● **Dataset excerpts**
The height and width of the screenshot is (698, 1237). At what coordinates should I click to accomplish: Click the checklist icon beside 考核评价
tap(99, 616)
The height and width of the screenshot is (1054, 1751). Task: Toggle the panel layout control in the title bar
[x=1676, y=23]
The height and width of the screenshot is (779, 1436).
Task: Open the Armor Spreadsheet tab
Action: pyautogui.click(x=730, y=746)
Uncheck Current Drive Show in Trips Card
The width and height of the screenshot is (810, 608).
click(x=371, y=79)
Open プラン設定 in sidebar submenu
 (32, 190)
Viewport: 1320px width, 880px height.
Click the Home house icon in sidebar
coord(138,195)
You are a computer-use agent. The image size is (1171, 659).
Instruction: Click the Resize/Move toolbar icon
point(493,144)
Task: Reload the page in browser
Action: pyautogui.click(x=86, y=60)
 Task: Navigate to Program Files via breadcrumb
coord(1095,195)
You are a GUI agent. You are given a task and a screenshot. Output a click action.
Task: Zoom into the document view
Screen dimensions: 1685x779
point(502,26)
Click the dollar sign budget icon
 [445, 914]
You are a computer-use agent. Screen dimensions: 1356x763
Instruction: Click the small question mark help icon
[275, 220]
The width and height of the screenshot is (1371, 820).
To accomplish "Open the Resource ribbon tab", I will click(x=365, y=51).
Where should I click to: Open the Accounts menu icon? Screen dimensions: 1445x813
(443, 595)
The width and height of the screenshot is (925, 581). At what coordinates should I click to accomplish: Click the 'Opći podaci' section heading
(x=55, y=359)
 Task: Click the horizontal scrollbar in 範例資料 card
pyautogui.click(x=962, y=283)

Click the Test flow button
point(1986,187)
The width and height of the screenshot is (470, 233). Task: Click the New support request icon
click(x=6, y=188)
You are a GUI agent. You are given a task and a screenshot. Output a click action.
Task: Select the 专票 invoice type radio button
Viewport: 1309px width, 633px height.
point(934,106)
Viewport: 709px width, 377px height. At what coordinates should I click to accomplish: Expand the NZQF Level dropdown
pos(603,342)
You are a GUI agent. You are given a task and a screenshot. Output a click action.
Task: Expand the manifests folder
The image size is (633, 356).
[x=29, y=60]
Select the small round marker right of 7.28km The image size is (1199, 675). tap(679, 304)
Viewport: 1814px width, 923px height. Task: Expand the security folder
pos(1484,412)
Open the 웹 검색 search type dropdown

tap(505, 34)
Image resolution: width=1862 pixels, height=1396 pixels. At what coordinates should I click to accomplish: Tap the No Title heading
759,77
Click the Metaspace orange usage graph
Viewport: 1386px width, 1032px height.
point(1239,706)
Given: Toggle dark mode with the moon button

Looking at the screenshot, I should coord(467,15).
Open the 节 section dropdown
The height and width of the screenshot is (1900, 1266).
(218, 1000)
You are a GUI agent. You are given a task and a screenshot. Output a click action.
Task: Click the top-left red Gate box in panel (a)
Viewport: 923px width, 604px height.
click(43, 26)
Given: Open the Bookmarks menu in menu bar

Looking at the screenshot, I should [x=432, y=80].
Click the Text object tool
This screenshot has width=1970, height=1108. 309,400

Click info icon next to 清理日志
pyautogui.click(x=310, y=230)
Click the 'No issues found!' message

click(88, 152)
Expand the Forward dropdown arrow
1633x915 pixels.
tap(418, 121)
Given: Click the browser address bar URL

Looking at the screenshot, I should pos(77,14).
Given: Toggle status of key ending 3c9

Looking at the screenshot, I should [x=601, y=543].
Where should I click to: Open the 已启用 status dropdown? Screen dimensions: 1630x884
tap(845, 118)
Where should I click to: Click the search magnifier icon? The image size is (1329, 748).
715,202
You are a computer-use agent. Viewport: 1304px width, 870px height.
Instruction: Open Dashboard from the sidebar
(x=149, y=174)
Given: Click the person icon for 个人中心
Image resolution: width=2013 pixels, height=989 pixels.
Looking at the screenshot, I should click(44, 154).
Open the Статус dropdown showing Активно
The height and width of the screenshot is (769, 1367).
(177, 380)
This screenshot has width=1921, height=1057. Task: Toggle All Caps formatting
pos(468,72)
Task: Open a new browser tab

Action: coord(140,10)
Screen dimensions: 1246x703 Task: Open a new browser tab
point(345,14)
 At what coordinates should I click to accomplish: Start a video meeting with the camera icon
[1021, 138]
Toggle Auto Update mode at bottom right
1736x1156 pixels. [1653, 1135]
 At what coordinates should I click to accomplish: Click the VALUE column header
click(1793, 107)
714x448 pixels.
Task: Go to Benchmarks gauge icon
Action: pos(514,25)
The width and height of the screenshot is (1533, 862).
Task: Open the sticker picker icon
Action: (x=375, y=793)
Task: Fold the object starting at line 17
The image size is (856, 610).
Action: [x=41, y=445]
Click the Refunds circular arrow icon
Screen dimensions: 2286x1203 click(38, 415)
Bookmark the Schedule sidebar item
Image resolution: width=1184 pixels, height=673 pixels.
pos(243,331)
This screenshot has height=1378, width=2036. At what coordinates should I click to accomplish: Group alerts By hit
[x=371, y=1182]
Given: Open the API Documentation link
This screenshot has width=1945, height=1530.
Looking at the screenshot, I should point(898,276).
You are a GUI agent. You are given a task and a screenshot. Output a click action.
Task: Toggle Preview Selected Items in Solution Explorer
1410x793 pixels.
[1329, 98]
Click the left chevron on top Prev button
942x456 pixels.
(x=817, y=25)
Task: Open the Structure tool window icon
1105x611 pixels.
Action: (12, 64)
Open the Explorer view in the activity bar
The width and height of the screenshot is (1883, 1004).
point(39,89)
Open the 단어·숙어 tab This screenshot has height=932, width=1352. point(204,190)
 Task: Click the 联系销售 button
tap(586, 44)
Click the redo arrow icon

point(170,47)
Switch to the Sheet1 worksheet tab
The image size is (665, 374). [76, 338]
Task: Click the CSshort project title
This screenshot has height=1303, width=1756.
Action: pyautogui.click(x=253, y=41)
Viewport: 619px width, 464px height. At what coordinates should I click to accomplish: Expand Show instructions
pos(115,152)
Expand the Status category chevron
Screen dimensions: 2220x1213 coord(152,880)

● **Task**
Write out exactly the lines above between the line with "Task: Navigate to" and the line with "Select the small", inclusive, and nothing beyond them.

● **Response to this task**
 Task: Navigate to Program Files via breadcrumb
coord(1095,195)
You are a GUI agent. You are given a task and a screenshot. Output a click action.
Task: Zoom into the document view
Screen dimensions: 1685x779
point(502,26)
Click the dollar sign budget icon
 [445, 914]
You are a computer-use agent. Screen dimensions: 1356x763
Instruction: Click the small question mark help icon
[275, 220]
The width and height of the screenshot is (1371, 820).
To accomplish "Open the Resource ribbon tab", I will click(x=365, y=51).
Where should I click to: Open the Accounts menu icon? Screen dimensions: 1445x813
(443, 595)
The width and height of the screenshot is (925, 581). At what coordinates should I click to accomplish: Click the 'Opći podaci' section heading
(x=55, y=359)
 Task: Click the horizontal scrollbar in 範例資料 card
pyautogui.click(x=962, y=283)

Click the Test flow button
point(1986,187)
The width and height of the screenshot is (470, 233). Task: Click the New support request icon
click(x=6, y=188)
You are a GUI agent. You are given a task and a screenshot. Output a click action.
Task: Select the 专票 invoice type radio button
Viewport: 1309px width, 633px height.
point(934,106)
Viewport: 709px width, 377px height. At what coordinates should I click to accomplish: Expand the NZQF Level dropdown
pos(603,342)
You are a GUI agent. You are given a task and a screenshot. Output a click action.
Task: Expand the manifests folder
The image size is (633, 356).
[x=29, y=60]
Select the small round marker right of 7.28km The image size is (1199, 675). tap(679, 304)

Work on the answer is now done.